What this task involves:
Copy out every line of the material below word for word, with nothing changed.

>> Start Information supplied

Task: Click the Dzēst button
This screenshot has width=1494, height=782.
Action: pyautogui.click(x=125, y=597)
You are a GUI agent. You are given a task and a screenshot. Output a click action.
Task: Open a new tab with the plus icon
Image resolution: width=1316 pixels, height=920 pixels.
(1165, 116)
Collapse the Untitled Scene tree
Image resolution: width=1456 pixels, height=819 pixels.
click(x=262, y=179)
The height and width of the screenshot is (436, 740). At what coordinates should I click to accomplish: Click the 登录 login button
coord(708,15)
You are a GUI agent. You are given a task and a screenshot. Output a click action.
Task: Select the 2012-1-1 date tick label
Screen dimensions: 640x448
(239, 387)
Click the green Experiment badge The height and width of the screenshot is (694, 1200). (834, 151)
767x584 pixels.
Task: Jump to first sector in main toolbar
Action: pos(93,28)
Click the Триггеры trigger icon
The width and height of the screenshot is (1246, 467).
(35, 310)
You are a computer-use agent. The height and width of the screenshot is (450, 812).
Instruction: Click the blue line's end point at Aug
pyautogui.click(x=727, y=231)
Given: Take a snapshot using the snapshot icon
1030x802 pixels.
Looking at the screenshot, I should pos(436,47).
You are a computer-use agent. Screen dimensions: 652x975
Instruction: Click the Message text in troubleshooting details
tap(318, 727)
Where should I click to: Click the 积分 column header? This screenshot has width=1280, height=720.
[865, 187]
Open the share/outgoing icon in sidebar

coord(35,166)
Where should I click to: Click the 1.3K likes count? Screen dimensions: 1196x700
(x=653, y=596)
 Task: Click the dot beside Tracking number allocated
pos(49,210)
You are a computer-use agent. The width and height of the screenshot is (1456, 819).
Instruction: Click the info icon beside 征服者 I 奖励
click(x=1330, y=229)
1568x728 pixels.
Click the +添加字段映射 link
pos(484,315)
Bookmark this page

>> End Information supplied

Written answer:
Task: Click the Dzēst button
This screenshot has width=1494, height=782.
Action: pyautogui.click(x=125, y=597)
You are a GUI agent. You are given a task and a screenshot. Output a click action.
Task: Open a new tab with the plus icon
Image resolution: width=1316 pixels, height=920 pixels.
(1165, 116)
Collapse the Untitled Scene tree
Image resolution: width=1456 pixels, height=819 pixels.
click(x=262, y=179)
The height and width of the screenshot is (436, 740). At what coordinates should I click to accomplish: Click the 登录 login button
coord(708,15)
You are a GUI agent. You are given a task and a screenshot. Output a click action.
Task: Select the 2012-1-1 date tick label
Screen dimensions: 640x448
(239, 387)
Click the green Experiment badge The height and width of the screenshot is (694, 1200). (834, 151)
767x584 pixels.
Task: Jump to first sector in main toolbar
Action: pos(93,28)
Click the Триггеры trigger icon
The width and height of the screenshot is (1246, 467).
(35, 310)
You are a computer-use agent. The height and width of the screenshot is (450, 812).
Instruction: Click the blue line's end point at Aug
pyautogui.click(x=727, y=231)
Given: Take a snapshot using the snapshot icon
1030x802 pixels.
Looking at the screenshot, I should pos(436,47).
You are a computer-use agent. Screen dimensions: 652x975
Instruction: Click the Message text in troubleshooting details
tap(318, 727)
Where should I click to: Click the 积分 column header? This screenshot has width=1280, height=720.
[865, 187]
Open the share/outgoing icon in sidebar

coord(35,166)
Where should I click to: Click the 1.3K likes count? Screen dimensions: 1196x700
(x=653, y=596)
 Task: Click the dot beside Tracking number allocated
pos(49,210)
You are a computer-use agent. The width and height of the screenshot is (1456, 819).
Instruction: Click the info icon beside 征服者 I 奖励
click(x=1330, y=229)
1568x728 pixels.
Click the +添加字段映射 link
pos(484,315)
Bookmark this page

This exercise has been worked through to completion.